EXERCISE AIM:
Go to the line containing "Identification (989, 1751)" in the records below and print it and every following line exactly, on through the line containing "[Promotions] (703, 522)", then stop.
---------- MATERIAL PROVIDED
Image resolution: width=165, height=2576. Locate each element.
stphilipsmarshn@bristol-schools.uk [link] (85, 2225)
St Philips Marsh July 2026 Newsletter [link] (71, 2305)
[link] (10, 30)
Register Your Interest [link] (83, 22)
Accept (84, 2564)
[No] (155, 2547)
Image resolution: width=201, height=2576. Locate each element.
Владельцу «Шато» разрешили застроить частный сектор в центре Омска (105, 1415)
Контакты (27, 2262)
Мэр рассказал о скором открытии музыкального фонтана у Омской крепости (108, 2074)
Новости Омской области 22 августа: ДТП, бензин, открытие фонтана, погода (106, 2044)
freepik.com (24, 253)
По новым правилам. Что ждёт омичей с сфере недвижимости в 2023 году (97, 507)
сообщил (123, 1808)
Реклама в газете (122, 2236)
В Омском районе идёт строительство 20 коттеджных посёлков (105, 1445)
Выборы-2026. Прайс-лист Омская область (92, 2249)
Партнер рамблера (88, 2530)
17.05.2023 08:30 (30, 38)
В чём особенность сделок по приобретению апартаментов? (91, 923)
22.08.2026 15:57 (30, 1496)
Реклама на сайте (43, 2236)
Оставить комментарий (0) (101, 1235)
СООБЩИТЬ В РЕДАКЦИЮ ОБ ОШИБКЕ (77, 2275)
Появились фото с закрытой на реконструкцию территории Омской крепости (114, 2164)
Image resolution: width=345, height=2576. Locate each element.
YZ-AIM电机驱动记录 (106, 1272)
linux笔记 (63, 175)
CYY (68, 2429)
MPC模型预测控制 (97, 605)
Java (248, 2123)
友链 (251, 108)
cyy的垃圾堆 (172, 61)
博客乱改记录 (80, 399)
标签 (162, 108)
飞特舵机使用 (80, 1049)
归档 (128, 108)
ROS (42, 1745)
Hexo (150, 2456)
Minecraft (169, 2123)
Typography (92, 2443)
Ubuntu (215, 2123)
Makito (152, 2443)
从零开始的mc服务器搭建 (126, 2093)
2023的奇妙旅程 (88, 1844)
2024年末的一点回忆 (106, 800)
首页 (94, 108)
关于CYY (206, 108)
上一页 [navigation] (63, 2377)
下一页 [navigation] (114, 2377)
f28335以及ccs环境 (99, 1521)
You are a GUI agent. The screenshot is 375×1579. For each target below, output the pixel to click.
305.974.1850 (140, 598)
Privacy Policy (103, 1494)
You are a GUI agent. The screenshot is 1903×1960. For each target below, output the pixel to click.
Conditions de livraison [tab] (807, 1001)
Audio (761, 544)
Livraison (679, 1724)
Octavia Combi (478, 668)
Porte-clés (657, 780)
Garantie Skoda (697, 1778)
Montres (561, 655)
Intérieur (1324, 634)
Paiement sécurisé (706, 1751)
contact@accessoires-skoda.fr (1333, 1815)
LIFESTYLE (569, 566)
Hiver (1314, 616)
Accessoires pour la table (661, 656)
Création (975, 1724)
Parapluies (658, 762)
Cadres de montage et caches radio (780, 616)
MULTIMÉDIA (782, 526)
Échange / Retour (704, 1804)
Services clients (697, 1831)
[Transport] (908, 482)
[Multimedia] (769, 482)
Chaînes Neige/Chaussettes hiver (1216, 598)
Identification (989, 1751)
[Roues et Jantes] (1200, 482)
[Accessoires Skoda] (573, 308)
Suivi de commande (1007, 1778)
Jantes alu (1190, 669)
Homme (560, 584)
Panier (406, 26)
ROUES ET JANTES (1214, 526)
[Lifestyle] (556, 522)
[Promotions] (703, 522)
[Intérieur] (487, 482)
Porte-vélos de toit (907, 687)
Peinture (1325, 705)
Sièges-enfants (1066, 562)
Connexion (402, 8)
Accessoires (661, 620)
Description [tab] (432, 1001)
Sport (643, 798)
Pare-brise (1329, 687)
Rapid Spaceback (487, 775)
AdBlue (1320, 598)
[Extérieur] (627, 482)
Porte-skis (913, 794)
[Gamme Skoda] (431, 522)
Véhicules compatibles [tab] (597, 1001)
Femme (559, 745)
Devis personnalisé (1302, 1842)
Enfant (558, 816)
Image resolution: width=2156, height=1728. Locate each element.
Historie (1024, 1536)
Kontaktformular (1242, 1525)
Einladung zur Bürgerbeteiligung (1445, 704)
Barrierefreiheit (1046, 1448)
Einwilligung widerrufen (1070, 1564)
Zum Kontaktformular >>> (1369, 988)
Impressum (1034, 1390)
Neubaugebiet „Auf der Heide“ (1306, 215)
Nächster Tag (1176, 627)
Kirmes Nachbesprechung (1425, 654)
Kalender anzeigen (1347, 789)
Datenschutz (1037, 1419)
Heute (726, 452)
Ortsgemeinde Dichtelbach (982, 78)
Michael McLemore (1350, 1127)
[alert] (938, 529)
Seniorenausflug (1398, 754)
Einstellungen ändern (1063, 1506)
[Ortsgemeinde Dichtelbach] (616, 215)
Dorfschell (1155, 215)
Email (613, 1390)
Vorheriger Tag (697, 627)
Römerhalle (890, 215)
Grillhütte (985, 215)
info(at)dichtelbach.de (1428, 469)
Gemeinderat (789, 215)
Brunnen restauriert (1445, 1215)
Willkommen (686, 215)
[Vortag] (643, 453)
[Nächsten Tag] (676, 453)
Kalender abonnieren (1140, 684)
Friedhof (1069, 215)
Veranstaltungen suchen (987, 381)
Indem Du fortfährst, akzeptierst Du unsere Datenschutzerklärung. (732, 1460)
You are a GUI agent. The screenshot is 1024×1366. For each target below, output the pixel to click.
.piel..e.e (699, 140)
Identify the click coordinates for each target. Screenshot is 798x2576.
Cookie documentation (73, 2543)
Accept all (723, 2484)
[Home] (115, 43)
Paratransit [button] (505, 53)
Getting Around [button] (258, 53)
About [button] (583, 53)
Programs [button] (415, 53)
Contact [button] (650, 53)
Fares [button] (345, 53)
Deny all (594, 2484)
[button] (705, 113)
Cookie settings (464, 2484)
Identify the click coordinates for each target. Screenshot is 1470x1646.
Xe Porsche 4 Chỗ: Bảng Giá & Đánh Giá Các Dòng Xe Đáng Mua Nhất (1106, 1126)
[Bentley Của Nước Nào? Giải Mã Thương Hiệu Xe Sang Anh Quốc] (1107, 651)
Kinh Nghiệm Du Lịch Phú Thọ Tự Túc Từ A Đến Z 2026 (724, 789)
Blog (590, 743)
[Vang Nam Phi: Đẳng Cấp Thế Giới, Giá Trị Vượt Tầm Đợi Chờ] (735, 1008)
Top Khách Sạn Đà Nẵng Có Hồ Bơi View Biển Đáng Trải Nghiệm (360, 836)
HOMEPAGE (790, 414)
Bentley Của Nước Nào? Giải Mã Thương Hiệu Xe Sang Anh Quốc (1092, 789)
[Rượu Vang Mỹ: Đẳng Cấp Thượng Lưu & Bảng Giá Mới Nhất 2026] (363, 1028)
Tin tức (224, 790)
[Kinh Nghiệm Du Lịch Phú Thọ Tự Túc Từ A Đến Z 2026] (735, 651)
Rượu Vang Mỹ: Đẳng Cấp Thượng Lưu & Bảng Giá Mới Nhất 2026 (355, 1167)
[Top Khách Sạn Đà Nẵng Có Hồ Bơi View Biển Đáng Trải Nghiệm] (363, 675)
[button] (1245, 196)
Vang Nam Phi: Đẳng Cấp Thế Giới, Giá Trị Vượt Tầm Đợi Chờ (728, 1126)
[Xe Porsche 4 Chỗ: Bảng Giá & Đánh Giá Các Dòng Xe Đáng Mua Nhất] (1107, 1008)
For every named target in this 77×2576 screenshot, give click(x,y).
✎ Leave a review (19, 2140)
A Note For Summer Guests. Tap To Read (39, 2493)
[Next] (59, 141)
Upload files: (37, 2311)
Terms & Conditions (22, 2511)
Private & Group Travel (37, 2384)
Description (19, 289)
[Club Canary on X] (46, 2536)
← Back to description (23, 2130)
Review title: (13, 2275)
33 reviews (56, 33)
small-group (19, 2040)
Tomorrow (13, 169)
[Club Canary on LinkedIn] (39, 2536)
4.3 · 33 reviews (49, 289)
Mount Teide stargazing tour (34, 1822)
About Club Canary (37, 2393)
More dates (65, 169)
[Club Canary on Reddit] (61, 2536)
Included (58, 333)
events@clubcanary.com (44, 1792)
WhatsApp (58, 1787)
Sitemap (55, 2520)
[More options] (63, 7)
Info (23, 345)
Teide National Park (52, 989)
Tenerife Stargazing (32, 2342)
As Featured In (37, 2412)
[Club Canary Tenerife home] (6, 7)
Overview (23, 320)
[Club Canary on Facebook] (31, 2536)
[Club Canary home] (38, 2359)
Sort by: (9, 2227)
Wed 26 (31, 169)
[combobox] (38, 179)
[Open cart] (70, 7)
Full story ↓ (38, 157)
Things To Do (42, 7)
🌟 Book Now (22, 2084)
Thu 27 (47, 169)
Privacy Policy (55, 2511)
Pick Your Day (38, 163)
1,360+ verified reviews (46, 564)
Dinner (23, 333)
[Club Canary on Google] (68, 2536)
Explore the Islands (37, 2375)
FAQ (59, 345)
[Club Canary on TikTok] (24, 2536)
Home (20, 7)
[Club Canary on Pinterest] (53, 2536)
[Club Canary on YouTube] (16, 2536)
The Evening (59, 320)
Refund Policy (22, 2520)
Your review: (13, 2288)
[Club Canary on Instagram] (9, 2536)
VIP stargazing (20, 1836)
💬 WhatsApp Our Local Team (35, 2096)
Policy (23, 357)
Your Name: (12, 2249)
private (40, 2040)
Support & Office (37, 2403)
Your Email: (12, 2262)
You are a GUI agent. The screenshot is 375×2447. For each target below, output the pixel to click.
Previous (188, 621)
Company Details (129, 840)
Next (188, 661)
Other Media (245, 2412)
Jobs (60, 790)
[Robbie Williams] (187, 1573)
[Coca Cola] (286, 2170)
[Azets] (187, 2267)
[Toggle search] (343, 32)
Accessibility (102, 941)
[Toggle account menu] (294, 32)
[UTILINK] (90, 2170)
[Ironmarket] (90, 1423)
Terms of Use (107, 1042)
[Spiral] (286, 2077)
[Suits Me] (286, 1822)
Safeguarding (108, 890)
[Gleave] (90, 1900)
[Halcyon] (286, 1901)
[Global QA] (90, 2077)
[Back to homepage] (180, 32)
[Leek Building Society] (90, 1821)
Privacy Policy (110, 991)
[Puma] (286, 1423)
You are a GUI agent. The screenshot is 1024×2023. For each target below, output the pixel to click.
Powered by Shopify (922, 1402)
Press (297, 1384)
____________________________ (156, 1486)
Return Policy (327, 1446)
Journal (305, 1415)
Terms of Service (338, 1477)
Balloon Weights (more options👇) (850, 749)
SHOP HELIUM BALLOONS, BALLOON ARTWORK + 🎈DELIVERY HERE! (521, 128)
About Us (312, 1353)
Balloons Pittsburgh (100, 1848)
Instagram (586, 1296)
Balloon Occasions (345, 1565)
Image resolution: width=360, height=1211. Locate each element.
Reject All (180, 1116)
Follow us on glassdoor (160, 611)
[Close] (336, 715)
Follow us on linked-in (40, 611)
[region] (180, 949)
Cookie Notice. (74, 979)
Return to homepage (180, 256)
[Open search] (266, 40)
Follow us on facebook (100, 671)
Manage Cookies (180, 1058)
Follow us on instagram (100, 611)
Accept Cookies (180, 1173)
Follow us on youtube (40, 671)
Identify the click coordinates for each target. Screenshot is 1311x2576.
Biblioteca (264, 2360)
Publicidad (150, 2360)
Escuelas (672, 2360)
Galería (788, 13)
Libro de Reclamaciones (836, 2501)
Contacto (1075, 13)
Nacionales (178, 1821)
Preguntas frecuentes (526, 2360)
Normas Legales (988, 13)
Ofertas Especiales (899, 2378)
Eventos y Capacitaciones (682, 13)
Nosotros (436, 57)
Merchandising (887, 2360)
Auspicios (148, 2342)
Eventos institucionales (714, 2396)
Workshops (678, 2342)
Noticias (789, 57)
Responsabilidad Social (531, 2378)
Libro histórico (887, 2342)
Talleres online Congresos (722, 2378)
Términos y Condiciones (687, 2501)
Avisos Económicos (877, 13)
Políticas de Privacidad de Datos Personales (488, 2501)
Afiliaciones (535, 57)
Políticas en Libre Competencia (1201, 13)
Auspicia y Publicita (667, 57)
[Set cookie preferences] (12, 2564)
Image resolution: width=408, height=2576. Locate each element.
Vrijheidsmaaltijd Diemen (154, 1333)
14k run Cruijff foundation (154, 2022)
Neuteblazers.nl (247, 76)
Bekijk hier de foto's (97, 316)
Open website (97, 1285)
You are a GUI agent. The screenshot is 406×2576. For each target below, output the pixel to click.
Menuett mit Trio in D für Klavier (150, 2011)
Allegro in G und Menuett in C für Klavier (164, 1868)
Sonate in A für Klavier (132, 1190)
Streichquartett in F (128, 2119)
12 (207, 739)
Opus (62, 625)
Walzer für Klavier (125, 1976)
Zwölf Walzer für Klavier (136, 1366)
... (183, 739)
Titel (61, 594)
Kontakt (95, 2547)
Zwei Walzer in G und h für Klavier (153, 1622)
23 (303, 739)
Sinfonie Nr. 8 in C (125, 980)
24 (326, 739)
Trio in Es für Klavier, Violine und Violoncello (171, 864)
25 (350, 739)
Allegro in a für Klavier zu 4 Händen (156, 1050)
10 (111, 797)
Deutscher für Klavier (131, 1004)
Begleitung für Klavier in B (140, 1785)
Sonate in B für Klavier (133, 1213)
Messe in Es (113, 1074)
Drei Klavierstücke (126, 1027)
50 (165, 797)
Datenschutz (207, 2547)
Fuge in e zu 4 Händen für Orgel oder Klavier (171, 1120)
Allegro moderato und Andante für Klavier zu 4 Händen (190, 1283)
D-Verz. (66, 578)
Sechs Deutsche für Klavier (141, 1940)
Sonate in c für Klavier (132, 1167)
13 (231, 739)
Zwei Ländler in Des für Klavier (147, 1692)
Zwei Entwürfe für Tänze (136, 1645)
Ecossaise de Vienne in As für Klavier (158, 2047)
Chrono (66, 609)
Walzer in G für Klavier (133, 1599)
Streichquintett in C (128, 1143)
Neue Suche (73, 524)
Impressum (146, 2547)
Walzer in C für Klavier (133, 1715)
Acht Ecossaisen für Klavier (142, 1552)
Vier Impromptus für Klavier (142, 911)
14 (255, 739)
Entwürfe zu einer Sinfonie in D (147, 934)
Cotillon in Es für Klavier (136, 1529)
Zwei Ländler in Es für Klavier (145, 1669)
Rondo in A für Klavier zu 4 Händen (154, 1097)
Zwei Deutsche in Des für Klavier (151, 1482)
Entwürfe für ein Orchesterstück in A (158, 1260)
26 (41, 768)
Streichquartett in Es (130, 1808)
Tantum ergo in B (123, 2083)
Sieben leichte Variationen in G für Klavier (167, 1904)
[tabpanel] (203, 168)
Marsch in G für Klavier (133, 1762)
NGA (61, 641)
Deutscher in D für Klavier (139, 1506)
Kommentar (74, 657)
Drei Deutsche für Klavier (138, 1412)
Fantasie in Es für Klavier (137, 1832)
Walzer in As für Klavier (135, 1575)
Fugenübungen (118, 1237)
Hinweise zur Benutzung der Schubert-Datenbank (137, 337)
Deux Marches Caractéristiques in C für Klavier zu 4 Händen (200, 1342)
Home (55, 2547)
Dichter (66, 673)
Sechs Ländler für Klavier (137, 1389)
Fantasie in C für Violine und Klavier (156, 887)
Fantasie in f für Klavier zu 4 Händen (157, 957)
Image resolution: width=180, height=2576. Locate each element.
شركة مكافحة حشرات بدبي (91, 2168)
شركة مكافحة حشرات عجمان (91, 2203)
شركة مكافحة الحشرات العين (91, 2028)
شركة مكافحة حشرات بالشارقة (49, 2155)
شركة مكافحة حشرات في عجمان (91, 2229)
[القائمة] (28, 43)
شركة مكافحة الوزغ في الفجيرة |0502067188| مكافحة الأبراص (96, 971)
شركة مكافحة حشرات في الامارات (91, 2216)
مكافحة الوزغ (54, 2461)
--------------------
RESULT OF THE TASK:
Identification (989, 1751)
[Roues et Jantes] (1200, 482)
[Accessoires Skoda] (573, 308)
Suivi de commande (1007, 1778)
Jantes alu (1190, 669)
Homme (560, 584)
Panier (406, 26)
ROUES ET JANTES (1214, 526)
[Lifestyle] (556, 522)
[Promotions] (703, 522)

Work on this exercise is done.